Martin Seng, MBA ’20, wrote this post on behalf of his team for the Olin Blog.
Our client founded a nonprofit and is a former owner of an affordable housing property located in southwest Atlanta.
When I first started to work with our client, I was excited and nervous at the same time. I was excited because I finally was selected to work on a CEL practicum project, but also nervous because I had no knowledge of real estate and affordable housing. I wanted to work for my client because I shared his vision of making a positive impact in the community and I was passionate about helping low-income families.
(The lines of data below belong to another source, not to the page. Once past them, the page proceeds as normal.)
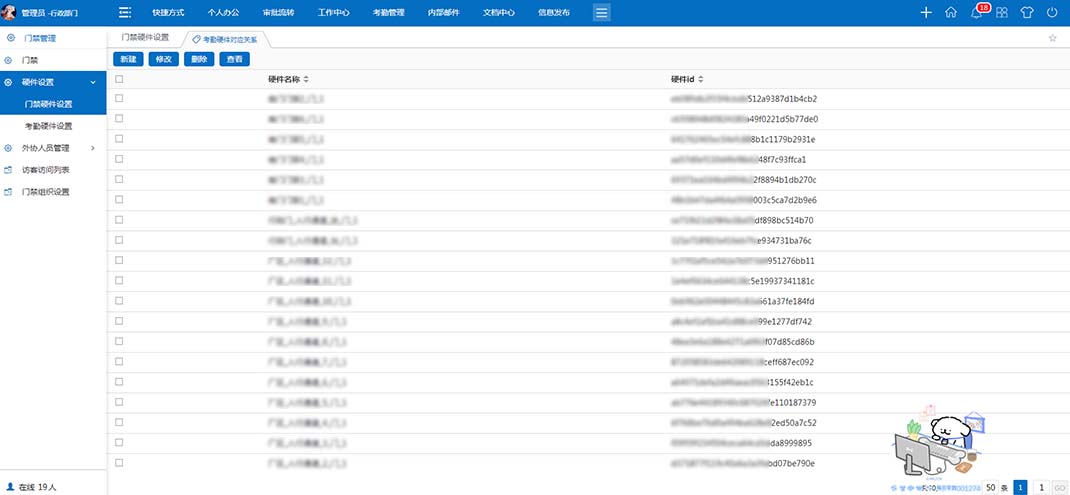Click the page number input field beside GO
Screen dimensions: 1070x495
[x=1042, y=487]
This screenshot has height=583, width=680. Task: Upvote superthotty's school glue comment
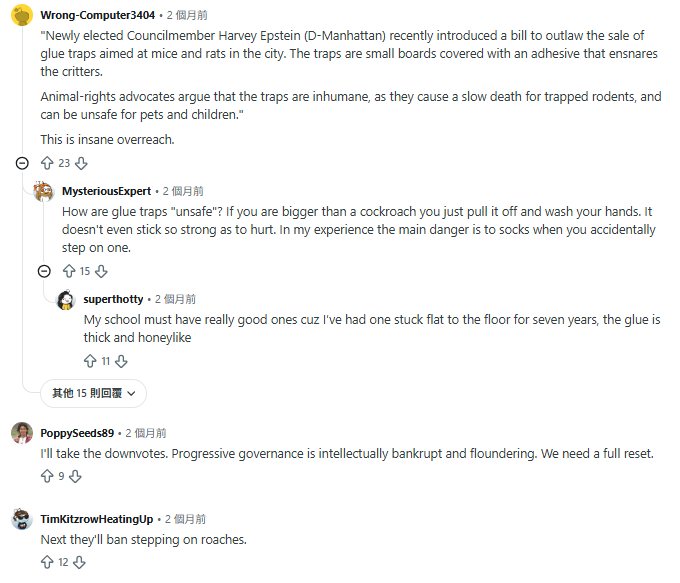point(90,361)
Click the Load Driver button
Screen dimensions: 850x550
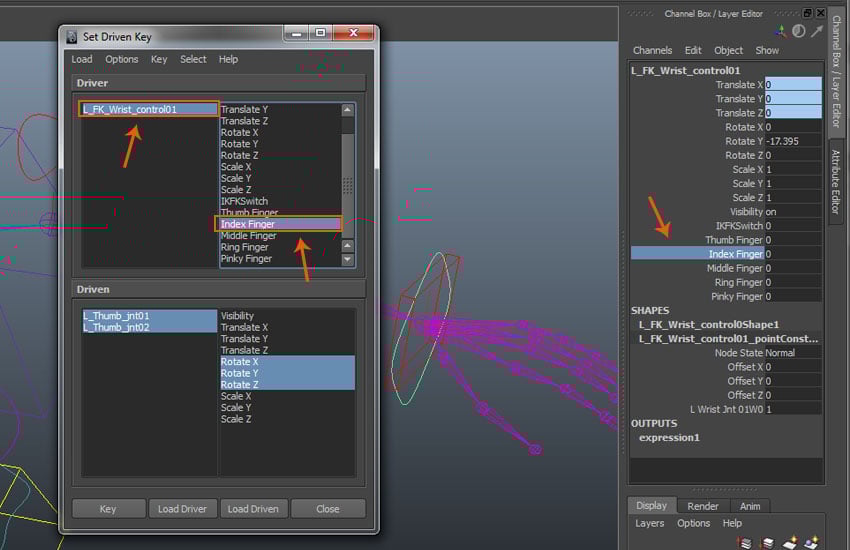tap(182, 508)
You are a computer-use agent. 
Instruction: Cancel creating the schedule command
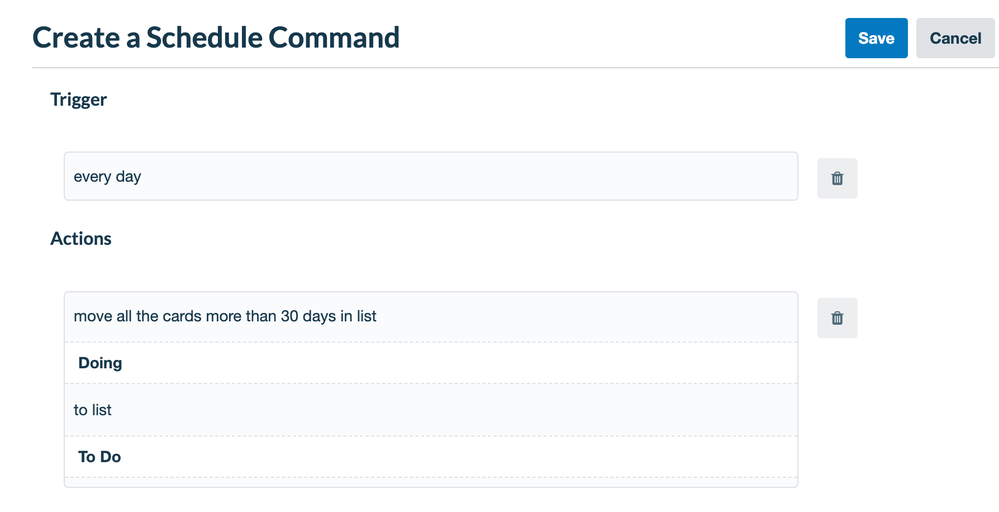tap(955, 38)
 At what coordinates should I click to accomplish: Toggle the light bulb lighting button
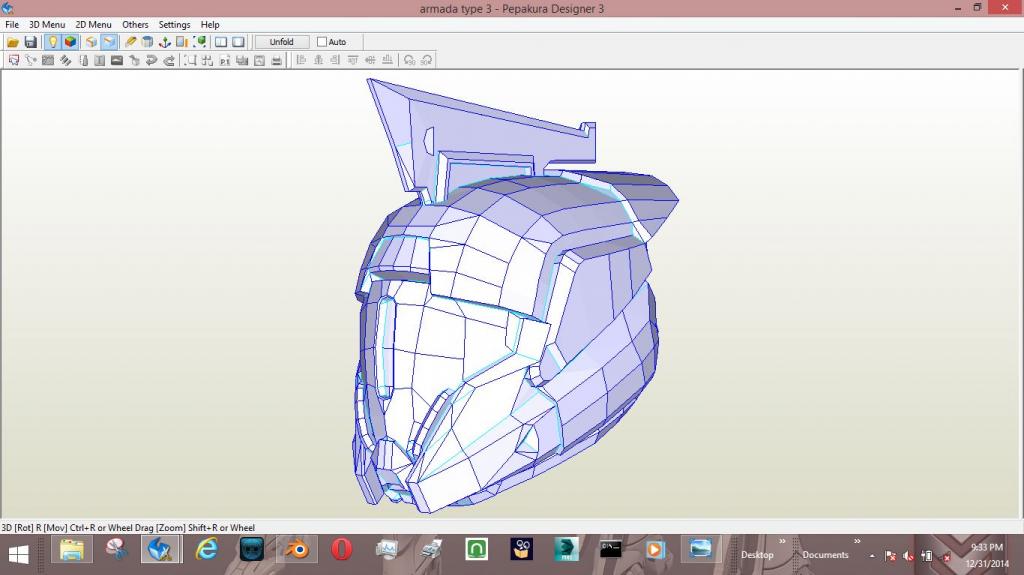point(52,42)
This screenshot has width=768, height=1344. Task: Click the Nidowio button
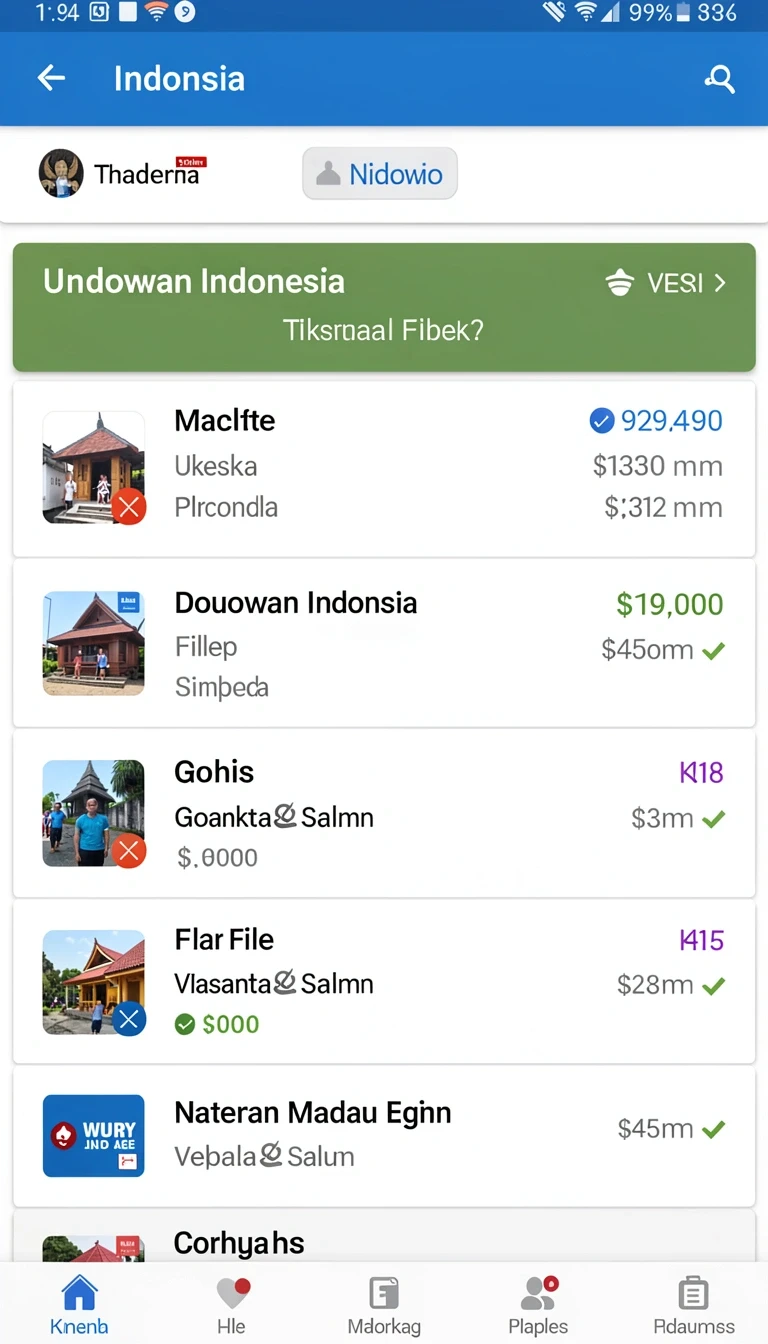380,174
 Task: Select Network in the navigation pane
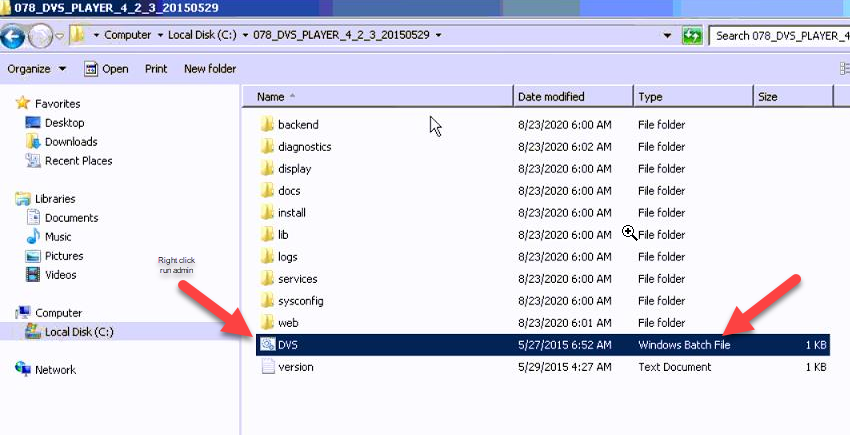pyautogui.click(x=54, y=369)
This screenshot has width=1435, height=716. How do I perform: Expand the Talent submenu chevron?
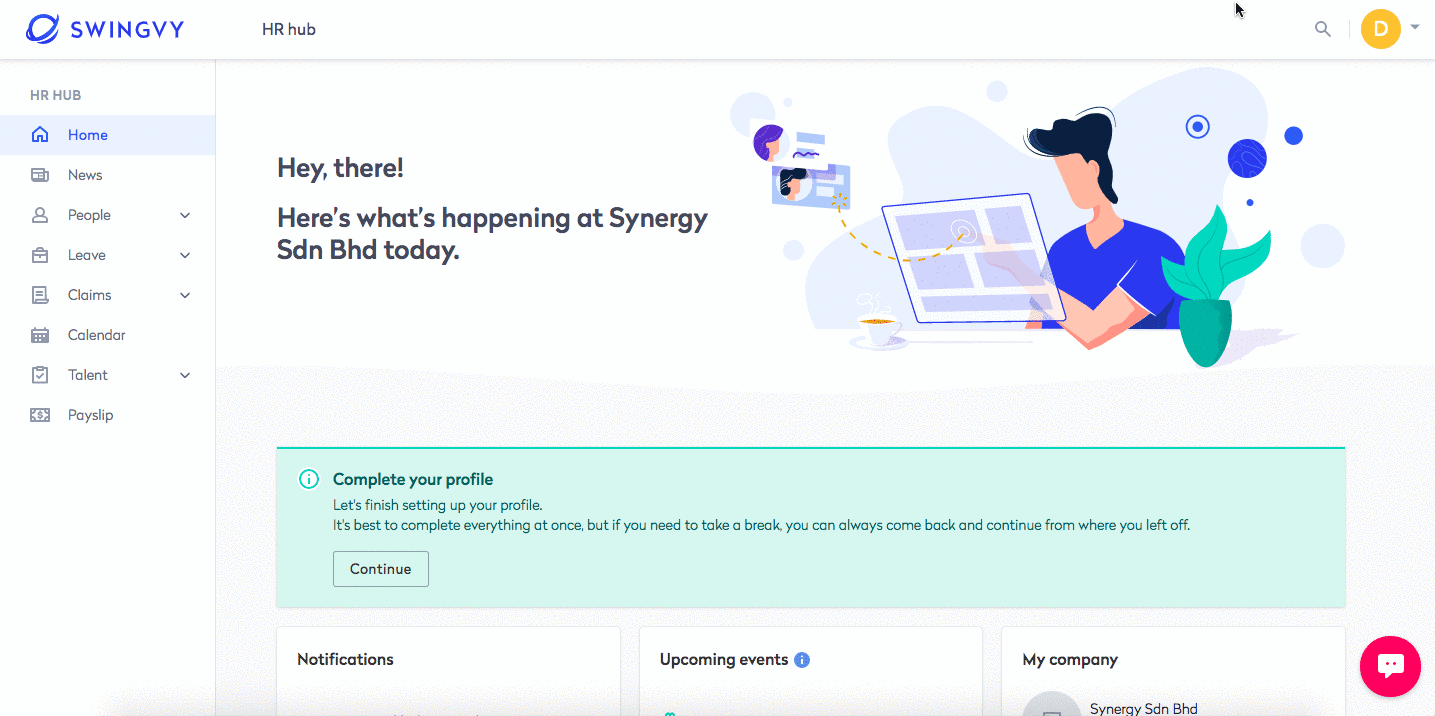185,375
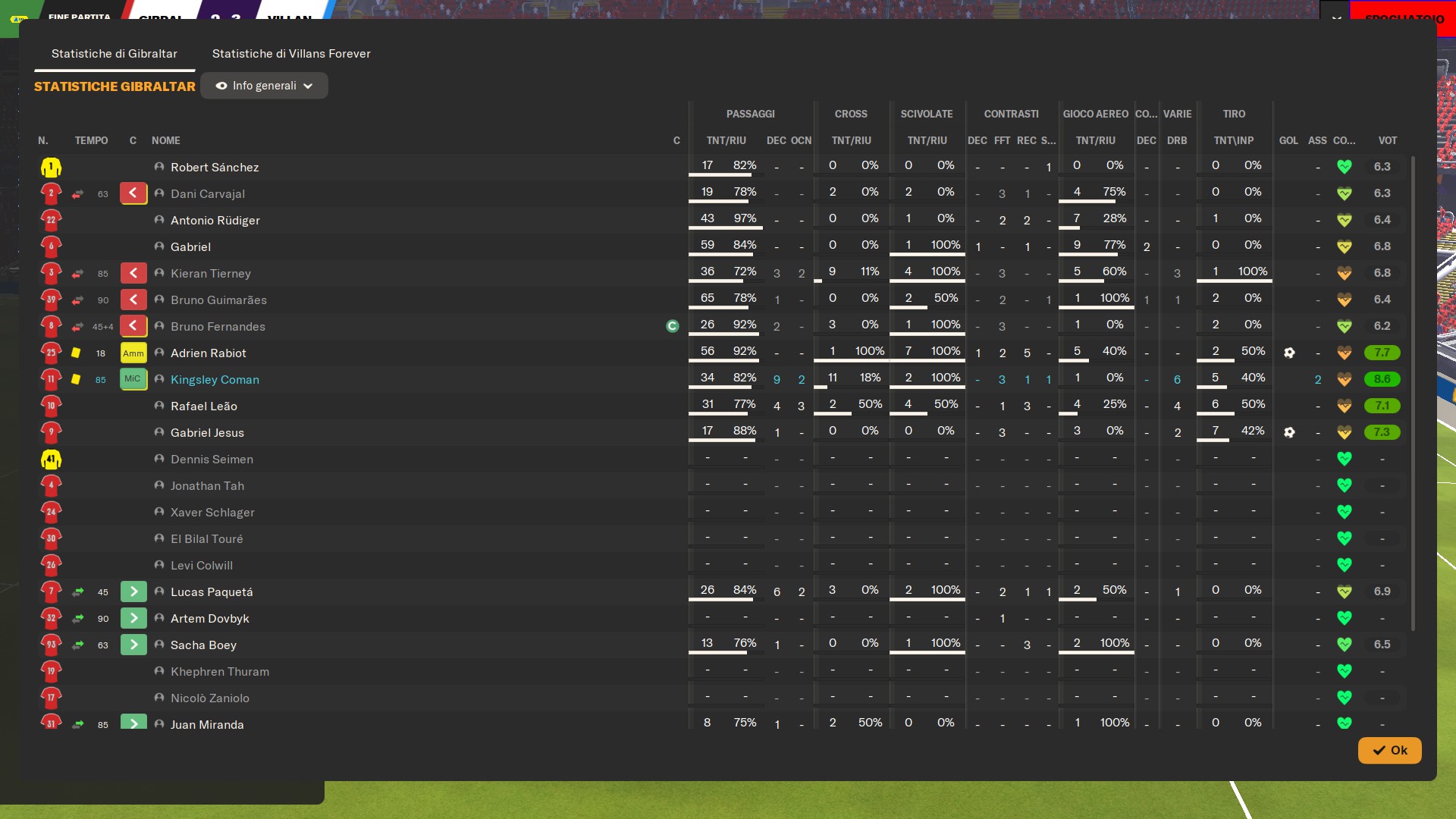Click the green substitution chevron for Sacha Boey
The image size is (1456, 819).
133,645
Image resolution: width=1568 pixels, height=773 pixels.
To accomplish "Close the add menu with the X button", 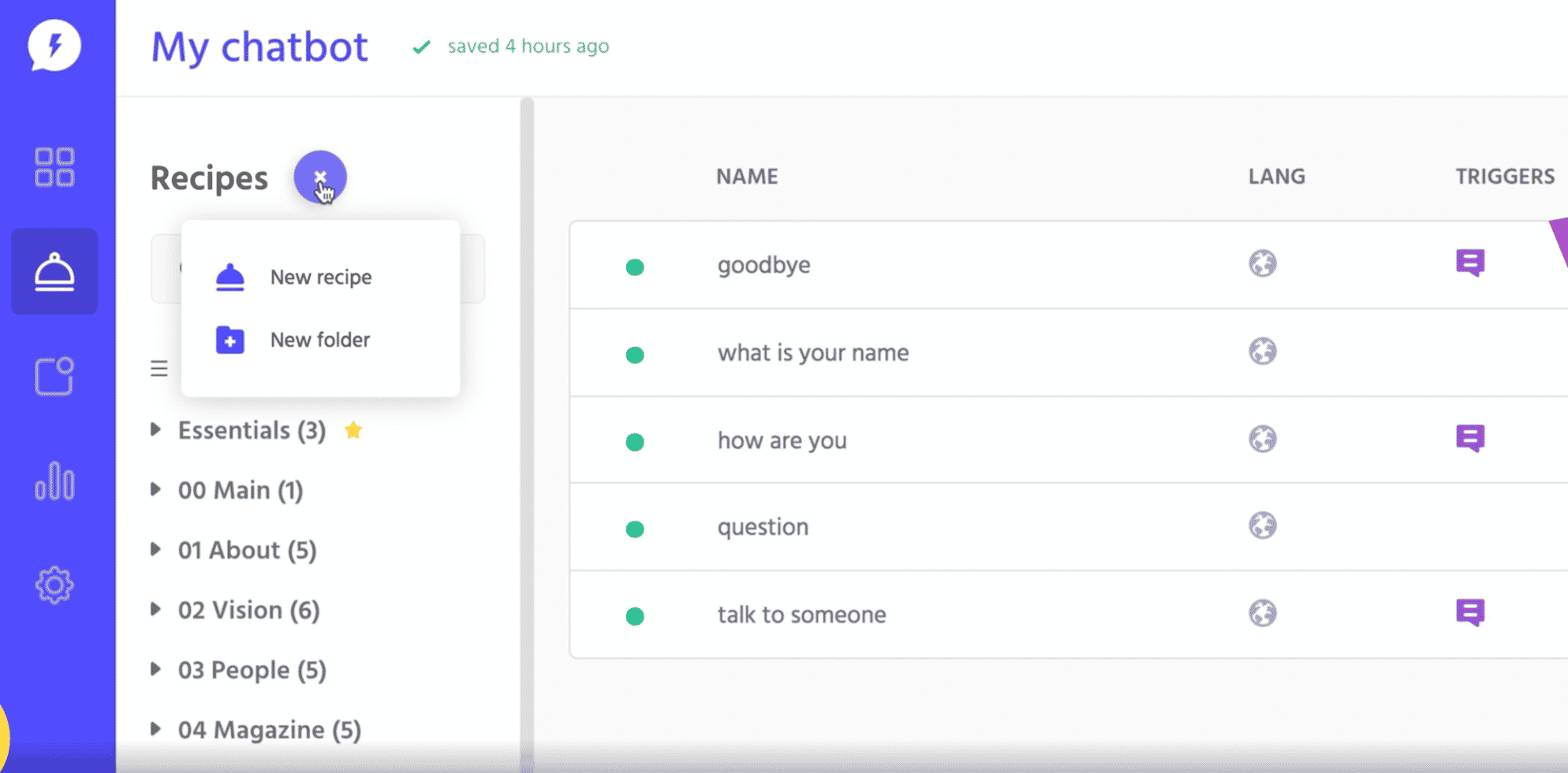I will coord(322,175).
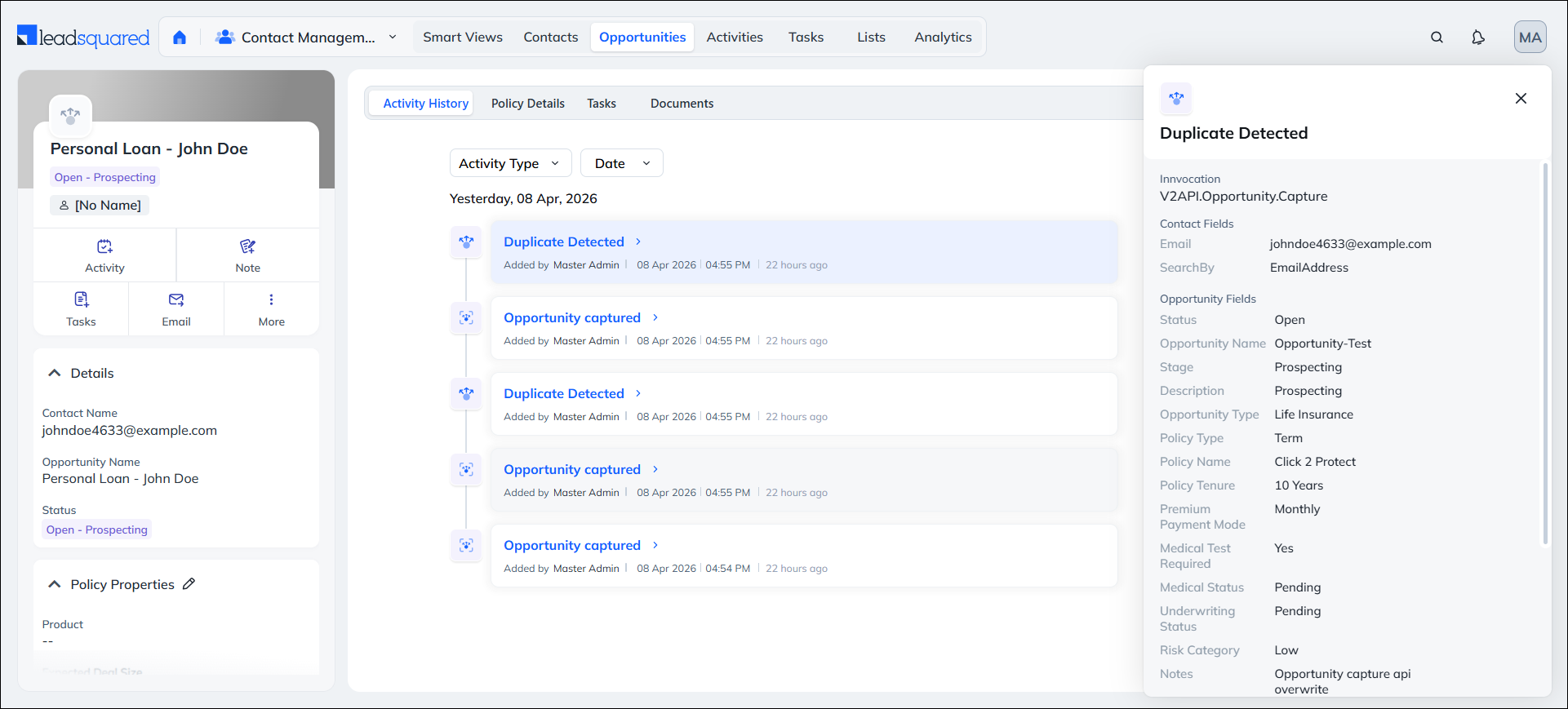Expand the Contact Management app switcher
1568x709 pixels.
tap(392, 38)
The project is divided into four phases: initial steps, research, visiting our client’s site in Atlanta and working on the final presentation. Team members Max Dougherty, Erik Andrew, Bingze Xu, Kristen Xie and Katherine Teng met each other during the CEL kickoff on September 13. We liked each other instantly because we all had the same passion to help our client replicate his model in other communities.
Sizing up the work
A week later, we had the opportunity to meet our client, who is a WashU alum, and had flown up from Atlanta in the morning. We had a fruitful meeting and we discussed the scope and the objectives for the project so we could start working on the statement of work. We were able to submit the statement of work within two weeks of meeting the client and then proceeded to the second phase of the project: research.
Since we had so many topics and areas to research on, Max delegated tasks to our team members to research on the affordable housing space and also to look at nonprofit and for-profit housing providers.
We also had to research primary and secondary sources to identify the tactics and procedures used by our client to create positive financial and social outcomes in his property. In addition to that, we had to come up with questions to ask leading individuals in the affordable housing space so that we could learn about their best practices as well as pain points.
The third phase of our project was going down to Atlanta to visit the property. Our client was kind enough to plan our trip and invited leading experts in the real estate and affordable housing industry as well as his business partners to spend time with us. Before going to Atlanta, we had thoroughly researched the background of the experts and business partners so that we had a fruitful and engaging conversation.
We also maximized our brief time to immerse ourselves with the property and interact with the residents and the property managers to get a better feel of the property and also our client’s property management techniques as well as his mission.
The fourth and final phase of the project was working on the final presentation. After coming back from Atlanta, we began to work on our final paper, which was a deliverable for our project. We spent a lot of time streamlining our paper while creating slides for our practice final presentation.
During our practice final, Professor David Polodian and faculty adviser Karen Bedell gave us valuable feedback about our projects. We then incorporated David’s and Karen’s suggestions into our presentation and used the next two weeks to streamline our deliverable, check in with our client one more time to make sure whether he was satisfied with our progress, and also practice our presentation.
Our team learned so much about real estate and the affordable housing space. We were able to incorporate all of the core values in Olin: integrity, collaboration, diversity, leadership, and excellence. We worked very well together, and we were able to deliver a high-quality final product and a presentation using the vast skillsets that we possessed.
We used a lot of outside resources as well as sought help from Professor Rich Ryffel at Olin and Professor Heather Cameron at the Brown School. We all have diverse backgrounds: Max has an extensive background in crop science; Erik was in the military; Bing studied finance in college; both Kristen and Katherine are customer analytics students who are adept at data analysis.
We also had two natural-born leaders in Erik and Max who were constantly motivating the team and also helping us out whenever we faced any obstacles. We also were able to meet three of the five pillars of excellence: data-driven, values-based and experiential.
We used data from a litany of sources and utilized our previous work and academic experience in our research and the final product.
In addition to that, we were able to deliver tangible value to our client and he was able to come away from the final presentation learning ways he could implement his model and also an evidence-based document that backs up his philosophy and his property management techniques.
This experience was completely different from other classes because we were working with a real-life client and solving real-life problems in less than 14 weeks.
Pictured above: Rich Ryffel, Olin faculty/CEL faculty adviser; Bingze Xu, MSCA ’19; Lael Bialek, MBA ’20; Erik Andrew, MBA ’20; Max Dougherty, EMBA ’20; Brent Sobol, client; Kristen Xie, MSCA ’19; Zing Teng, MSCA ’19; Martin Seng, MBA x’20; and two client representatives.